Well the only formula I've seen for $cos(\displaystyle\sum_{n=0}^\infty a_{n})$ is $\sum_{\text{even}\ k \ge 0} ~ (-1)^{k/2} ~~ \sum_{\begin{smallmatrix} A \subseteq \{\,1,2,3,\dots\,\} \\ \left|A\right| = k\end{smallmatrix}} \left(\prod_{i \in A} \sin\theta_i \prod_{i \not \in A} \cos\theta_i\right) $ which isn't really enumerative, and I don't think there should be anything standing in the way of an enumerative expression in the case with finitely many terms. –  Jackson Walters May 16 '11 at 2:27
    
The formula you gave in the comment is slightly wrong, since you need to change both appearances of $\theta$ to $a$, and you need to allow $A$ to contain the number $0$. Also, please specify a definition of "closed-form expression" that doesn't make the problem tautological or impossible. For example, do you consider the expression $\sum_n a_n$ closed-form? –  S. Carnahan May 16 '11 at 5:27
    
Yup, there are a couple typos above, but I don't see a way to edit that comment. I don't have a strict definition for "closed-form expression", and apparently that is a pretty vague term in general. This is as precise as I can make it: an expression with finitely many symbols denoting elementary operations such as addition, multiplication, etc. So no, I do not consider $\displaystyle\sum_{n=0}^\infty$ a closed-form expression as it involves a limiting process.
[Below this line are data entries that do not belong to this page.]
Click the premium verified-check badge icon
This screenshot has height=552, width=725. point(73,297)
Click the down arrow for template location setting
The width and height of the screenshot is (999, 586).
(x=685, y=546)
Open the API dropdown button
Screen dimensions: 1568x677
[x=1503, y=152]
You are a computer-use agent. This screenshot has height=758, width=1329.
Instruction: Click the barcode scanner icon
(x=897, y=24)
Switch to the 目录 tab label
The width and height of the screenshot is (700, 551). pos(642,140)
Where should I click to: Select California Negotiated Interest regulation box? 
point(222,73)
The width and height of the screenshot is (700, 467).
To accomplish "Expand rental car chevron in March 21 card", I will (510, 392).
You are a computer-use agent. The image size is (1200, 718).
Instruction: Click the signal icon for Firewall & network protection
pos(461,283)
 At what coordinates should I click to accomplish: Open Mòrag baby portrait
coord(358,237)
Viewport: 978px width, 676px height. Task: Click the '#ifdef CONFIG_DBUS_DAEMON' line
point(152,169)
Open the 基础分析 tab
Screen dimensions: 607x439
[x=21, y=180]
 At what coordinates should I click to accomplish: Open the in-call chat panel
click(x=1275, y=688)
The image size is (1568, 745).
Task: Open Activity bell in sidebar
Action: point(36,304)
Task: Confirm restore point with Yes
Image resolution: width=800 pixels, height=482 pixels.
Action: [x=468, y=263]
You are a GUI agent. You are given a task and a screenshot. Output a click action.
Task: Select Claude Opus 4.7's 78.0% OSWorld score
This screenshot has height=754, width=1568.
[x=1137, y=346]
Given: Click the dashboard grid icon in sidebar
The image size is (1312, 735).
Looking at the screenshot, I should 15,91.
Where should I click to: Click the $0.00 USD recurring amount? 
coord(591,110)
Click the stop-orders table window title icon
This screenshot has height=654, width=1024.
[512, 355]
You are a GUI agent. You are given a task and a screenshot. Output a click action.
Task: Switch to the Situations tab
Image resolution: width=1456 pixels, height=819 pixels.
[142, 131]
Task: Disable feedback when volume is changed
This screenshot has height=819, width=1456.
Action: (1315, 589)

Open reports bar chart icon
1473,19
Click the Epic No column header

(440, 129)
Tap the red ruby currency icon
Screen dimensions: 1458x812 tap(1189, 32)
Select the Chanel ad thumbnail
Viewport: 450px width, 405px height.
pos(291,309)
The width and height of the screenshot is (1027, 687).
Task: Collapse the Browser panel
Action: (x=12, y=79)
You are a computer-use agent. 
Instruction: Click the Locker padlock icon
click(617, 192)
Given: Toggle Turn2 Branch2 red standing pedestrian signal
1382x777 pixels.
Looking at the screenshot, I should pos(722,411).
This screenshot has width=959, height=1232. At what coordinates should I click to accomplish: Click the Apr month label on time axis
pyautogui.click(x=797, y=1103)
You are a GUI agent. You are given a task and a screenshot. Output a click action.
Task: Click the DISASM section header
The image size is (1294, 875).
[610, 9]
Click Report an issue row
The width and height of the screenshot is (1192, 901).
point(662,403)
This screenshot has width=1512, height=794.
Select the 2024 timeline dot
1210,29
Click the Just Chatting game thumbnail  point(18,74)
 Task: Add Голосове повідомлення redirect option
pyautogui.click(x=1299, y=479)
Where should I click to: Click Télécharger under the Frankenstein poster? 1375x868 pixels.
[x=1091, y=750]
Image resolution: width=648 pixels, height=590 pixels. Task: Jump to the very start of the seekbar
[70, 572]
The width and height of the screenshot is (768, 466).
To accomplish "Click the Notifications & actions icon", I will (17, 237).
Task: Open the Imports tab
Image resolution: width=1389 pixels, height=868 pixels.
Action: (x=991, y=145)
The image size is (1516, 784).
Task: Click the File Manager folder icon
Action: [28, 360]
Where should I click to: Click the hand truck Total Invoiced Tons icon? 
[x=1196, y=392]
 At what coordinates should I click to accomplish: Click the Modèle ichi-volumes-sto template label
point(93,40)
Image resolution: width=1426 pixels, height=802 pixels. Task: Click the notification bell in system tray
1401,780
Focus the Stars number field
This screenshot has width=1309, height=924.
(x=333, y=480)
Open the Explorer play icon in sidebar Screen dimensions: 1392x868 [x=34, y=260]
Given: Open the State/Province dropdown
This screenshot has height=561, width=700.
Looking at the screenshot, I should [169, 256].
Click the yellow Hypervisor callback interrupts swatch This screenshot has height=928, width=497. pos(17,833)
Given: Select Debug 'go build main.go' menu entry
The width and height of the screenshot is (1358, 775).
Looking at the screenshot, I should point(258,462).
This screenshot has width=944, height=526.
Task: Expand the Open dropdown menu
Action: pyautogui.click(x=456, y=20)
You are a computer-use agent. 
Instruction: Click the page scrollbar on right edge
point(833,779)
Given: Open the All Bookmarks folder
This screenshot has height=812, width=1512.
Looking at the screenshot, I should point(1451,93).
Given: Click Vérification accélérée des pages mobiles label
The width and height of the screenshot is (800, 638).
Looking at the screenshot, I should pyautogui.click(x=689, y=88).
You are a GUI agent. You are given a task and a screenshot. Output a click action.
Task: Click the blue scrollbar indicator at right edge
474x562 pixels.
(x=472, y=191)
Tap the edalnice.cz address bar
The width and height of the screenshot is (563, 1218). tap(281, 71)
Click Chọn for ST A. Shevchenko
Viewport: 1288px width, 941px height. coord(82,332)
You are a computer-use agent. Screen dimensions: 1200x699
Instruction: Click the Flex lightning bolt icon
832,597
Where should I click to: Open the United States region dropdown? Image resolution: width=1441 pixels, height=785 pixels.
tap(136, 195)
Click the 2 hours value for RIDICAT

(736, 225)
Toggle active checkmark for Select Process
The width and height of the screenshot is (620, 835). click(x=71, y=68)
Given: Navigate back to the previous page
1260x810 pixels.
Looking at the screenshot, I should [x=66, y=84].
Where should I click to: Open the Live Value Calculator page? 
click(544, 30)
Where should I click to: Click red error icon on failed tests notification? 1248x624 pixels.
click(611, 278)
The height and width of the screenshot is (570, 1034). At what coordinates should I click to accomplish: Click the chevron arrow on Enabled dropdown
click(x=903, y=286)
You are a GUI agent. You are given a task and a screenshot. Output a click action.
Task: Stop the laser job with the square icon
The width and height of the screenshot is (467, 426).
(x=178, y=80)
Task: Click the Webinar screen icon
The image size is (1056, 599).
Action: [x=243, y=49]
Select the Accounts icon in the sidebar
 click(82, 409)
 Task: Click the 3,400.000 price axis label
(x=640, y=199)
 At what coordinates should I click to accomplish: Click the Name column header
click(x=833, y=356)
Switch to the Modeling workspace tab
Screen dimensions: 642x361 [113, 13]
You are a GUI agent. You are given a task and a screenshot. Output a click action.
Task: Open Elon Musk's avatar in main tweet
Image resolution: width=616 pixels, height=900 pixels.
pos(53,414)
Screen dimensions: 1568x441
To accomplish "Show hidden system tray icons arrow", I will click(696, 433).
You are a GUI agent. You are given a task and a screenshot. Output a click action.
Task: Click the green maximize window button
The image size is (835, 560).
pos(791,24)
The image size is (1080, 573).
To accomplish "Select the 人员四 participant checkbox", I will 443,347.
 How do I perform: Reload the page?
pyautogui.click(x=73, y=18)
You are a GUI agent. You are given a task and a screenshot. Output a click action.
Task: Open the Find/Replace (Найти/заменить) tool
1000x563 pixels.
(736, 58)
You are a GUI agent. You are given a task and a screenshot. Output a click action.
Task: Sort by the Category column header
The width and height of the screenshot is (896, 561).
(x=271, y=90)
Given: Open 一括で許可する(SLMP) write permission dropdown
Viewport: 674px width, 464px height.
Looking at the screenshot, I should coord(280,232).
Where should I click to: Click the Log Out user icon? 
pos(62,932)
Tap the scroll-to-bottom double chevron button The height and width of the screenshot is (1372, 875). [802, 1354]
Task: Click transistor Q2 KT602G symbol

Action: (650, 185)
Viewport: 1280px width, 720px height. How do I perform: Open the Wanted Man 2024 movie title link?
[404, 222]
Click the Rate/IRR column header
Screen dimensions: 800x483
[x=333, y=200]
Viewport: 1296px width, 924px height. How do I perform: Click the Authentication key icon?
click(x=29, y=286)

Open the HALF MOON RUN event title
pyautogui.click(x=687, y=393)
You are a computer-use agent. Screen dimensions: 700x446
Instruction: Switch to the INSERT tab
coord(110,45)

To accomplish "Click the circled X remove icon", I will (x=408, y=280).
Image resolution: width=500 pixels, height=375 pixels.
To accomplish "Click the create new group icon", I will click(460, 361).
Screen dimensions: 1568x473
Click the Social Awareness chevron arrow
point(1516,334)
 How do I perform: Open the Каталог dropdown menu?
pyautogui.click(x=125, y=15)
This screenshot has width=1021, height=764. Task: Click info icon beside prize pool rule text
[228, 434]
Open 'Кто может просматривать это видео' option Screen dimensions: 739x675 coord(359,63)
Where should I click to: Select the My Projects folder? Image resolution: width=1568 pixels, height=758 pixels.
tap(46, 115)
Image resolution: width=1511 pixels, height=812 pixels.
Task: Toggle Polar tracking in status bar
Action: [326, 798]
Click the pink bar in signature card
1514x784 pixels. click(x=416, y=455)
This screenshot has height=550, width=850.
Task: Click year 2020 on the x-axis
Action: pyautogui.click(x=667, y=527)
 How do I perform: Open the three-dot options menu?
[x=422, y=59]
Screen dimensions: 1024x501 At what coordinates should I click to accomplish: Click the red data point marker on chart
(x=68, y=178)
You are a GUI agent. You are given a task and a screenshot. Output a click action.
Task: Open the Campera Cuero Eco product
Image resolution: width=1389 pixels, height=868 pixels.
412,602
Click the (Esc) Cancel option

As for the above expression involving permutation of subsets of natural numbers, I would reject it as not being explicit enough. –  Jackson Walters May 16 '11 at 8:46

2 Answers 2

Take the formula for $\cos\left(\sum_{n=0}^\infty a_n\right)$ and let all but finitely many terms be 0. Notice that you have a sum of products of sines and cosines. Each product has only finitely many sine factors. If one of those is the sine of 0, then the whole term vanishes. But if none is the sine of 0, then you have the product of finitely many cosines of nonzero numbers and infinitely factors each of which is $\cos 0 = 1$. In effect, those $\cos 0$ factors also vanish. There you have it.

....also: Look at 19th- and early 20th-century books on trigonometry. Lot's of stuff is there that you won't find in more recent books on that topic.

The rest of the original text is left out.